O Tribunal de Justiça de Minas Gerais (TJMG) consolidou jurisprudência rejeitando a execução de pena criminal quando falta documentação clara vinculando o presidiário àquele delito específico. Embora pareça óbvio, essa decisão recoloca na pauta um problema estrutural: erros administrativos e falhas processuais na linkagem de registros carceários e sentenças condenatórias.
O problema concreto
Sistema penitenciário brasileiro é descentralizado. Uma condenação no TJMG pode resultar em transferência para presídios de diferentes regiões, diferentes administrações. Quando há falha na comunicação entre tribunal (que condena), Secretaria de Estado de Administração Penitenciária (SEAP) e unidade prisional, ocorrem desconexões: a pena é registrada, a pessoa está presa, mas os papéis não se conversam.
O TJMG, em sucessivas decisões, determinou que a execução de pena — isto é, o início efetivo do cumprimento — depende de três elementos: (1) sentença condenatória transitada em julgado; (2) comunicação oficial entre tribunal e administração penitenciária; (3) documentação no dossiê pessoal do preso confirmando qual crime específico está sendo executado.
A falta de um desses três elementos invalida a execução, não por benevolência, mas por garantia constitucional (direito ao contraditório e à ampla defesa).

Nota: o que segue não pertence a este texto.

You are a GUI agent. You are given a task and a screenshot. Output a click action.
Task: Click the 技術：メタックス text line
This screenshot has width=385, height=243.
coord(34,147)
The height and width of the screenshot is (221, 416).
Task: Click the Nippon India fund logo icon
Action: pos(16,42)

Se a administração não consegue provar formalmente que aquele indivíduo está na unidade para cumprir aquela pena, não pode cobrá-la.
Por que isso importa além da teoria
Essa orientação tem impacto direto em remições de pena. Uma remição (redução) só pode ser contada se há documentação comprovando que aquela pena está sendo executada. Sem o vínculo formal, remições não correm. Um presidiário pode estar na unidade há 18 meses, trabalhando em atividades que dão direito a remição, mas se a documentação não foi atualizada, nada disso é contado.
Há também implicação em progressão de regime. A Lei de Execução Penal (LEP) exige cumprimento de fração de pena (1/6 para regime fechado, 1/3 para semiaberto) antes de progressão. Se a documentação falha, o sistema não consegue calcular a fração — logo, ninguém sai do regime, independente do tempo cumprido.
O TJMG rejeitou múltiplas petições de execução quando a administração apresentava sentenças genéricas (“condenado a X anos de cadeia”) sem especificação do crime ou da unidade onde deveria ser executada. A orientação é: específico ou não executa.
O lado sistêmico: falha administrativa vs. culpa penal
Não é raro presidiários serem prejudicados por falhas administrativas que não são culpa sua. Uma sentença condenatória mal comunicada, um ofício perdido, uma remessa de autos para tribunal errado — são situações que ocorrem e que, segundo o TJMG, não podem prejudicar o direito do condenado.
Essa jurisprudência força a administração penitenciária a manter documentação rigorosa e comunicação constante com tribunais. É aumento de custo administrativo, mas é custo de garantia constitucional. O TJMG sinalizou que não aceita mais execução de pena “presumida” — precisa estar provada.
Se você é familiar de pessoa presa em Minas Gerais ou em outro estado com jurisprudência similar, essa orientação é relevante para questionar se a pena está sendo corretamente executada e se remições estão sendo contadas. Um advogado especializado em direito penal pode auditar o processo de execução e, se identificar falhas, requerer correções que resultem em remição retroativa ou progressão de regime.
Impacto em instituições prisionais e serviços correlatos
Presídios e fundações que gerenciam unidades prisionais agora têm obrigação reforçada de manter registros específicos e comunicação permanente com tribunais. Deficitários em tecnologia, muitos presídios brasileiros ainda operam com sistemas legados ou até papel. O TJMG, ao exigir documentação específica, força modernização desses sistemas — ou aceitação de mais recursos legais contra a administração.
Serviços de consultoria legal para presídios e defensorias passaram a incluir auditoria de dossiês prisionais como rotina, verificando se sentenças estão corretamente linkadas. Processos criminais envolvem múltiplas etapas e documentação complexa — e a falta de rastreabilidade pode custar anos de liberdade.
Conclusão: documentação como garantia
A jurisprudência do TJMG não é benevolência com criminosos — é garantia processual. Sistema penal justo depende de rastreabilidade: quem está preso, por qual crime, desde quando, quanto já cumpriu. Falhar nessa documentação anula a legalidade da execução. É um “bug” administrativo que o tribunal recusa a tolerar.
Defesa criminal e execução penal exigem expertise específica — especialmente em cenários onde falhas administrativas prejudicam direitos fundamentais.